Classification: Revolutionary Copium (Partial Truth Variant)

This is sophisticated copium. It is copium for people who have correctly diagnosed the problem but cannot accept that the solution space is foreclosed by structural mechanics. It is the most honest copium in circulation—acknowledging the severity, correctly identifying the mechanism, and then offering a revolutionary prescription that has approximately zero chance of stopping the collapse.

The article performs a valuable social function: it keeps class consciousness alive as a cultural lag, which may slow the rate of collapse and create transitional niches. This is not nothing. But it is not what the article claims it to be—a viable path to salvation.

The final line—"We will follow up with you about how to start the process of joining the SEP"—is the tell. This is polemical recruitment literature that uses genuine crisis analysis to funnel readers into a political organization. The analysis is valuable; the proposed solution is structurally disconnected from the problem's timeline and mechanics.


THE VERDICT

The WSWS has correctly identified that post-WWII capitalism is executing a structural suicide via AI displacement, and that this is not a technical problem solvable by regulation or union-management partnership. This earns it significant analytical respect.

It fails—along with every revolutionary socialist tradition—because it assumes that class agency can redirect structural necessity. The DT predicts otherwise: competitive displacement of human labor is not a policy choice but a logical consequence of AI capability. No ownership structure, no organizational form, no class consciousness campaign changes the underlying mathematics.

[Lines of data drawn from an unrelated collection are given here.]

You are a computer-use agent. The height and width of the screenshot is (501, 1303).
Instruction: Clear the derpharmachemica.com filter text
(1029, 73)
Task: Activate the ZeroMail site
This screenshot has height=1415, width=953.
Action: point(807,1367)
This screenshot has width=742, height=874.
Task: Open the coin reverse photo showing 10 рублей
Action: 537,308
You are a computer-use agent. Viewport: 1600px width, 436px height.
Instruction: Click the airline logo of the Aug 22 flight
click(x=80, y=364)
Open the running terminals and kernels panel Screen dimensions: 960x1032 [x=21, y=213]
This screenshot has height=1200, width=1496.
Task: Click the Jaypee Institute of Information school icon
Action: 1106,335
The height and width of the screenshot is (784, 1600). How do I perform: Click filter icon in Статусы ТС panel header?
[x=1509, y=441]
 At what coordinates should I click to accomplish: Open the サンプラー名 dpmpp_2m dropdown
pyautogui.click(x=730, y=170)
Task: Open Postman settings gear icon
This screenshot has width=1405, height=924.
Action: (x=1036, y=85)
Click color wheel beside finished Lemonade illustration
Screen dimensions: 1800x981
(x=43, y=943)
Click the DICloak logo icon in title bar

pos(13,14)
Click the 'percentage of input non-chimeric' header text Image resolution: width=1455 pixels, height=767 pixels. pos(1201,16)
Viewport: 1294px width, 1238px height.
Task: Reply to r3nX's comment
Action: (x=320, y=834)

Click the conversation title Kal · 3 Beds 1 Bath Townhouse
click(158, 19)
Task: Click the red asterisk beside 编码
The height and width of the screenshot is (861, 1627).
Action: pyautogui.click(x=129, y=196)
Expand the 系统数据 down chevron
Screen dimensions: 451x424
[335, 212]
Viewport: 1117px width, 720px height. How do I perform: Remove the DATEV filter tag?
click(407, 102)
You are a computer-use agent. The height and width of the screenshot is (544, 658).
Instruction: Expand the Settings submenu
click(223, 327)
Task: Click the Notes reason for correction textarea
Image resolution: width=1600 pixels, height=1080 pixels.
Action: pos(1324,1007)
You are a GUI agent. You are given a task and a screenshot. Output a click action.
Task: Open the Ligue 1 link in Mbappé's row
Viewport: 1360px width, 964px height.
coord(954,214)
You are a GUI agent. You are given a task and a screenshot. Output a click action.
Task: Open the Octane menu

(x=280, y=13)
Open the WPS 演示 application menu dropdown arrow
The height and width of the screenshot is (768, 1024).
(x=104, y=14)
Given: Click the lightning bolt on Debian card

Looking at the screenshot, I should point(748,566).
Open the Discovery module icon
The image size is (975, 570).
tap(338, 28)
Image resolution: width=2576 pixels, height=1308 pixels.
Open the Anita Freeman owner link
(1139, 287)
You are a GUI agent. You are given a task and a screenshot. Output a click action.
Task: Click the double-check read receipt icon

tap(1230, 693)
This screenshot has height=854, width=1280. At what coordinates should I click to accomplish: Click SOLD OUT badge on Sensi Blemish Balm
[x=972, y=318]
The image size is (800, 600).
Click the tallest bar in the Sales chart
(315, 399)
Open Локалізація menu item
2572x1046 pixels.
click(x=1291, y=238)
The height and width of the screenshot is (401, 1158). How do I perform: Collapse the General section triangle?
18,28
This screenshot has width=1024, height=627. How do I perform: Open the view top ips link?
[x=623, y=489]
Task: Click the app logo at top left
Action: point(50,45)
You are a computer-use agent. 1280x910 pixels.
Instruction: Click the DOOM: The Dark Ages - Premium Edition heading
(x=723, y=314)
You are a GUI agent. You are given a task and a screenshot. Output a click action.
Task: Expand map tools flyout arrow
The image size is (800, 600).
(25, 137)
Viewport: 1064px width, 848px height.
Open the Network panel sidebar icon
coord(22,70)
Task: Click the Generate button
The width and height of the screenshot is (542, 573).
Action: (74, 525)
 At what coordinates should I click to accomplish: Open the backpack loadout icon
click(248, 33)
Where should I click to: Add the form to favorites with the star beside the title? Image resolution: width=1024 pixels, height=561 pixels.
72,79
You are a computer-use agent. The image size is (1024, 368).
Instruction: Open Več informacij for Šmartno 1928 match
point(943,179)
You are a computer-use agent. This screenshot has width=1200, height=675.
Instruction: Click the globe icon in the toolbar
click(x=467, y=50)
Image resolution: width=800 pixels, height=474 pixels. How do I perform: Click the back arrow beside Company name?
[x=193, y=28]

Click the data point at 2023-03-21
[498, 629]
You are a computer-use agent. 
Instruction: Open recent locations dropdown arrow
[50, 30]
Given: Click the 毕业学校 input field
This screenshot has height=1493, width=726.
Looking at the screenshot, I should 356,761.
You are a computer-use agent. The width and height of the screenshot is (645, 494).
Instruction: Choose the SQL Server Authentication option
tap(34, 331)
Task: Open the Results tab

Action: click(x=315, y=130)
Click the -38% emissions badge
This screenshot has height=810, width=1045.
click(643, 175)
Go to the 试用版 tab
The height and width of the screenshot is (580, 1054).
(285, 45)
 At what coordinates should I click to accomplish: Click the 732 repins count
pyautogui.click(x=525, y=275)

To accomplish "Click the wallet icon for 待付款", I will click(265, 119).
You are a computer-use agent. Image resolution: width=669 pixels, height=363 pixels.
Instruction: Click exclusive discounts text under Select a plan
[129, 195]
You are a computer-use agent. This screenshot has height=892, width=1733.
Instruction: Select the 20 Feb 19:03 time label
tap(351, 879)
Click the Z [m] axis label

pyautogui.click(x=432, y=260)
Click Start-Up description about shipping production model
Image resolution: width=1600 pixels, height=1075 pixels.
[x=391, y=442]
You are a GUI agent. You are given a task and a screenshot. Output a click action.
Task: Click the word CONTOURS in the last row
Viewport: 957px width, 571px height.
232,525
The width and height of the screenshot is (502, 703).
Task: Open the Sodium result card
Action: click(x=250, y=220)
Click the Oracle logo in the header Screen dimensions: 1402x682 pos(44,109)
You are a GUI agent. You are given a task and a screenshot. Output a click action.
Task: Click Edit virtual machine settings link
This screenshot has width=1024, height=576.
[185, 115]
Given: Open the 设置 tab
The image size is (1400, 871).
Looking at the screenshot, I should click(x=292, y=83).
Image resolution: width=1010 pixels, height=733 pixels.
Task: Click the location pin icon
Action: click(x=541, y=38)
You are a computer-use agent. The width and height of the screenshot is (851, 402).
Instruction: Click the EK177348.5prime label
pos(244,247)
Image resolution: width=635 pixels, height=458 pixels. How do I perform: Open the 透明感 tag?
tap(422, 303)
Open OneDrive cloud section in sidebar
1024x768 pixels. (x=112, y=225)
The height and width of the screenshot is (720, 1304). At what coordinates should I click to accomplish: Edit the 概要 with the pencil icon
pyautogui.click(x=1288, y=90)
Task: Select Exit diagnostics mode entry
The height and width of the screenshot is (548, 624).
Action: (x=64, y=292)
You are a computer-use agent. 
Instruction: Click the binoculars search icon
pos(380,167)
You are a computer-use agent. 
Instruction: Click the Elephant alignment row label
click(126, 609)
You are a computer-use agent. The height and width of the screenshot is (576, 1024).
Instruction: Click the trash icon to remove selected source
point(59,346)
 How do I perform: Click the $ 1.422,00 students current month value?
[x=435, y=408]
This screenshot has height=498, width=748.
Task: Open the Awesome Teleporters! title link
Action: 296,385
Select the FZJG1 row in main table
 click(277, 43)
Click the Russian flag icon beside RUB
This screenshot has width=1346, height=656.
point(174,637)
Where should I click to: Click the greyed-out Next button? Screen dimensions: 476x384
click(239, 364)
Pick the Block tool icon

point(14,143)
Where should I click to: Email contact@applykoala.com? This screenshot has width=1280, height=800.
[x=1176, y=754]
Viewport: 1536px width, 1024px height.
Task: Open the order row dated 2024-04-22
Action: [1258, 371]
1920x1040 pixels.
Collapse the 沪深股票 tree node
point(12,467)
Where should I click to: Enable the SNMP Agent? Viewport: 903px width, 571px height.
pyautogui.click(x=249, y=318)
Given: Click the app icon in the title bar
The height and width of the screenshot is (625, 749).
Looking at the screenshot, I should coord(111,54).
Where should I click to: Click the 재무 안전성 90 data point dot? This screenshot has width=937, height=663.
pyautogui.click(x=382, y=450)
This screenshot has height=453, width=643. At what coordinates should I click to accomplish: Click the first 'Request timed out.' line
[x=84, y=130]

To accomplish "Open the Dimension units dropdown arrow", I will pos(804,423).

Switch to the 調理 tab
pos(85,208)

What the article gets right:
- The kill mechanism (AI destroys the wage-labor-consumption circuit)
- The obscenity of simultaneous profit records and mass layoffs
- The captured nature of existing unions and pseudo-left institutions
- The global, coordinated nature of the assault
- That "regulation" is a dead end

What it misses:
- That ownership doesn't fix displacement
- That the DT timeline forecloses revolutionary organizational solutions
- That AI is not neutral but structurally antagonistic to mass employment
- That "human development" has no economic substrate once productive participation collapses

The article is the best available left-wing response to the DT. The DT's response to the article is: the diagnosis is correct, the prescription is structurally impossible within the relevant timeframe. The lag may be extended by the kind of organizing the WSWS advocates. But the direction of travel is not negotiable.